(The Hill) — Ukrainian President Volodymyr Zelensky told his people on Monday they would prevail over Russian invaders, assuring them their land was “sown with bullets and shells, but no enemy was able to take root here.”
Zelensky marked Victory Day — one of the most important holidays in Russia observing the victory of the Soviet Union over Nazi Germany in World War II — with a recorded address as Ukrainian forces continue to fight against Russian forces nearly three months after the invasion began.
“Very soon there will be two Victory Days in Ukraine,” Zelensky said. “There are no shackles that can bind our free spirit. There is no occupier who can take root in our free land. There is no invader who can rule over our free people.

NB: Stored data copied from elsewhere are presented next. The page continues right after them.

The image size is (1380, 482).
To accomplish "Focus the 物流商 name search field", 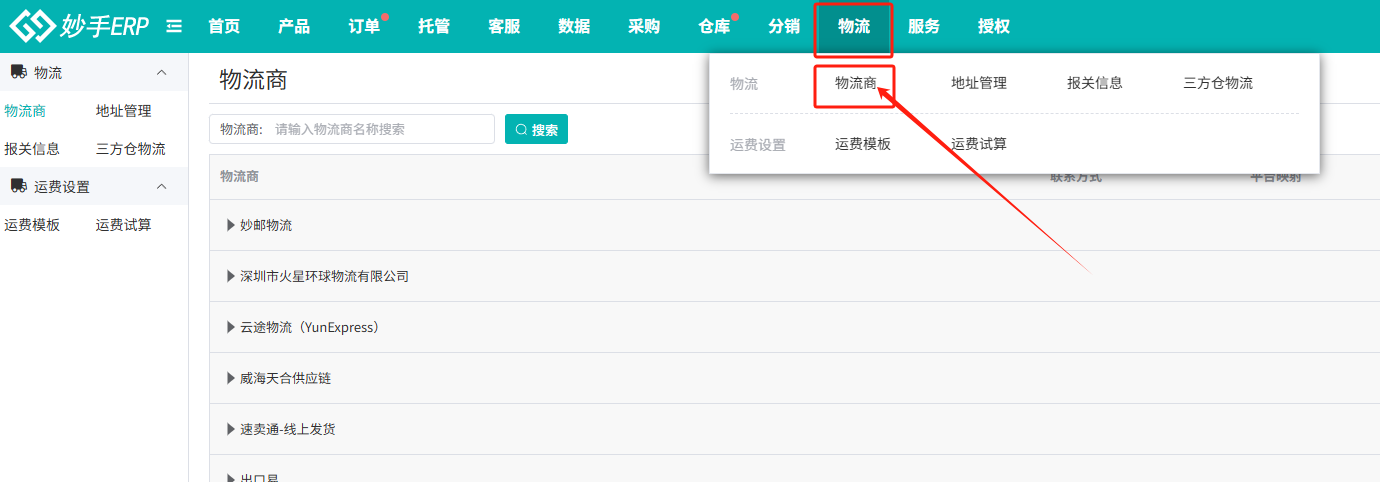I will click(380, 129).
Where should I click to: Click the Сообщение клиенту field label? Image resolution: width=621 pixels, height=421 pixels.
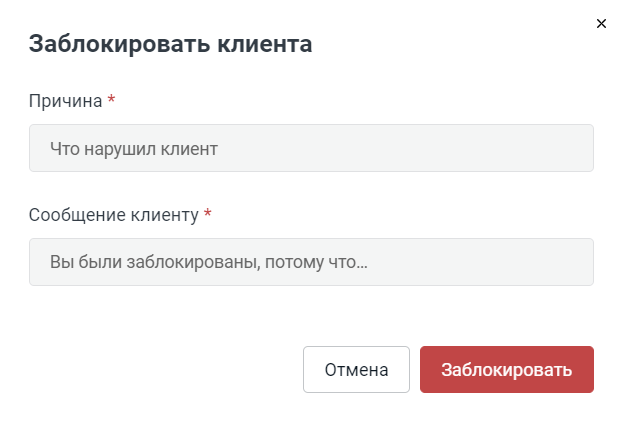click(114, 215)
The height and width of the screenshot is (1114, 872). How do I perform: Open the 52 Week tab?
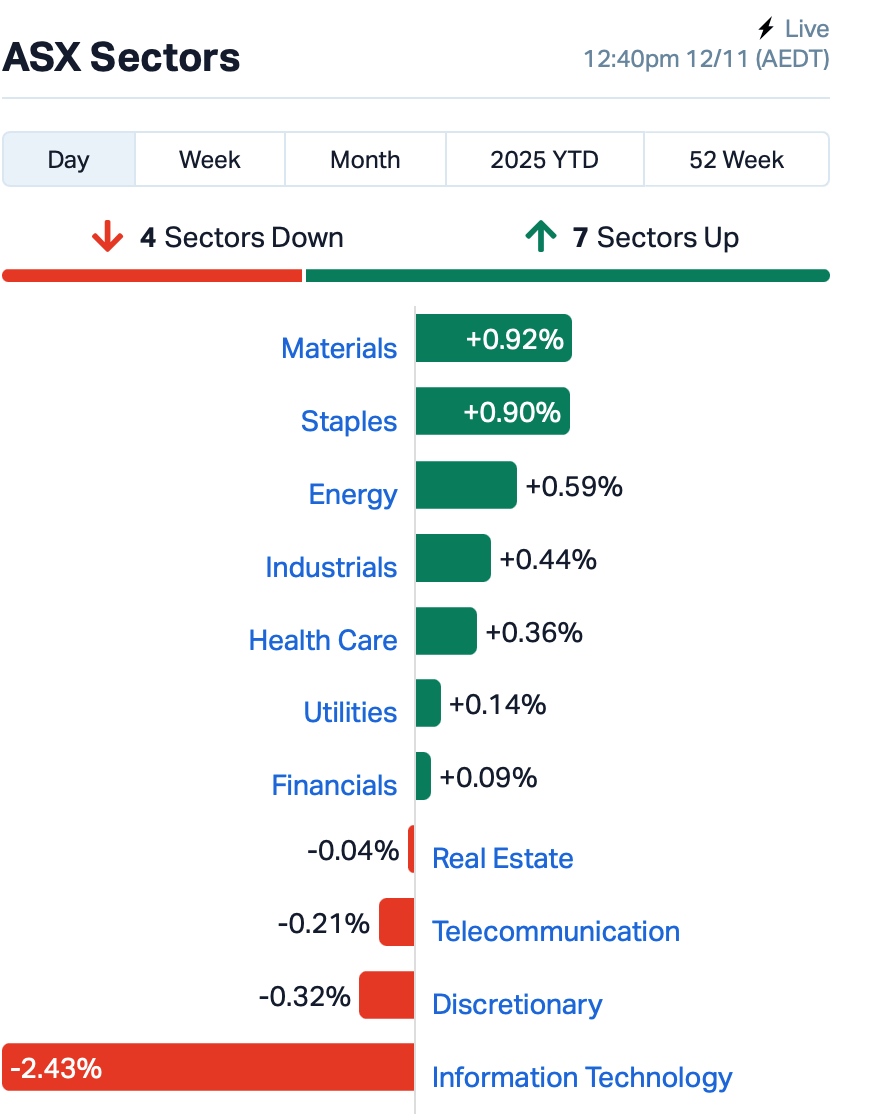736,160
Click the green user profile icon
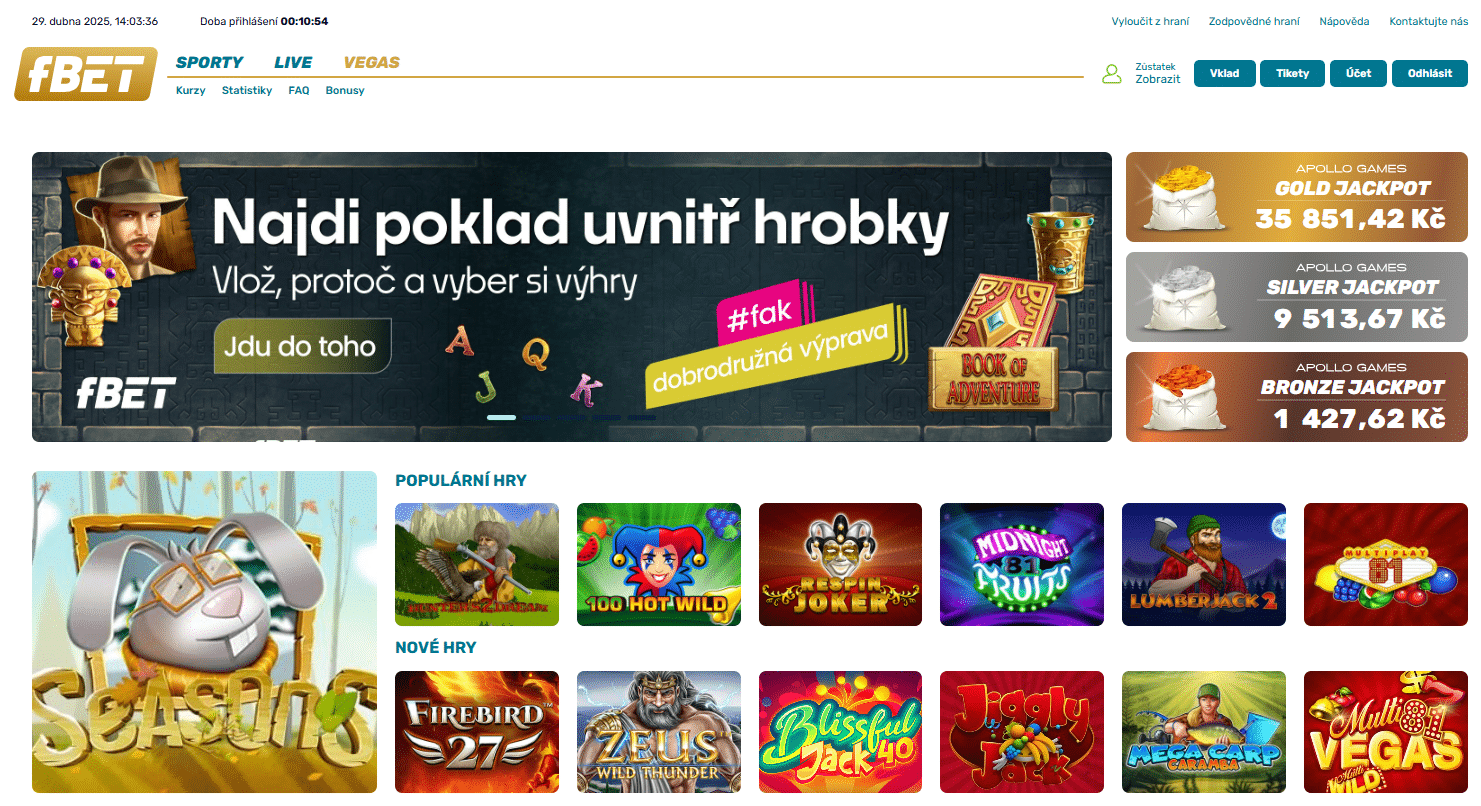The width and height of the screenshot is (1481, 806). (1111, 74)
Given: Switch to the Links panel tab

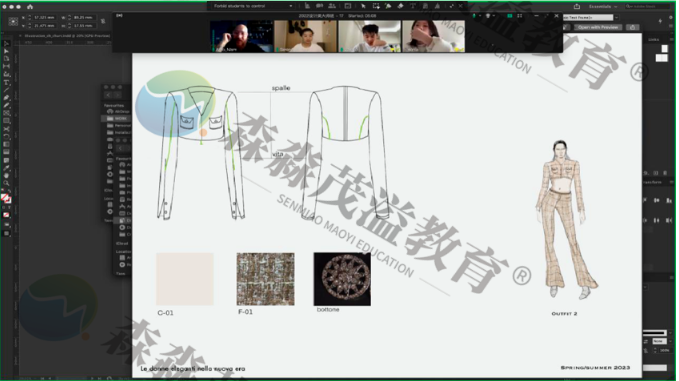Looking at the screenshot, I should 653,39.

Sooner or later we win.”
Ukraine has out up a stiff resistance to Moscow’s invasion, beating back Russian troops from the capital region of Kyiv and pushing back against a renewed offensive in the eastern Donbas.

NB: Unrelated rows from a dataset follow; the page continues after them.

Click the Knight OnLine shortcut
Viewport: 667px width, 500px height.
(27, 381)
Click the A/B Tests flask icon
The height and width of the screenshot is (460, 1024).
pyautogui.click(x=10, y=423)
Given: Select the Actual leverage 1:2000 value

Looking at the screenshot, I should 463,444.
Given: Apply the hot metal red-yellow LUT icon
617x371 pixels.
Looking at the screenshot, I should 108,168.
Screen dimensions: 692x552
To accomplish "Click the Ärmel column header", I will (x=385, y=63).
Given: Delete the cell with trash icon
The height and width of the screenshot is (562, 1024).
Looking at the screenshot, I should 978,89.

Russian President Vladimir Putin, who has justified the invasion as a “special military operation” intended to “denazify” Ukraine and rescue its people from western control, also observed Victory Day.

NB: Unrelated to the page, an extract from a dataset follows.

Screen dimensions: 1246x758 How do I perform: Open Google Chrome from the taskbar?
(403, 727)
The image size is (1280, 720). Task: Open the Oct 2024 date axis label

Speaking at Red Square in Moscow, Putin compared the Soviet Union fighting against Nazi aggressors to Russian forces in Ukraine, according to The Associated Press, saying Russia was “fighting for the Motherland, so that no one will forget the lessons of World War II and there will be no place in the world for hangmen, executioners and the Nazis.”
He called Ukraine a “threat that was absolutely unacceptable to us [that] has been methodically created next to our borders.”
In his speech, Zelensky, who is Jewish, compared Russia to Nazi Germany and countered Putin’s Nazism claims, saying “millions of Ukrainians fought Nazism and went through a difficult and long journey.”
“On the Day of Victory over Nazism, we are fighting for a new victory,” the Ukrainian president said. “The road to it is difficult, but we have no doubt that we will win.”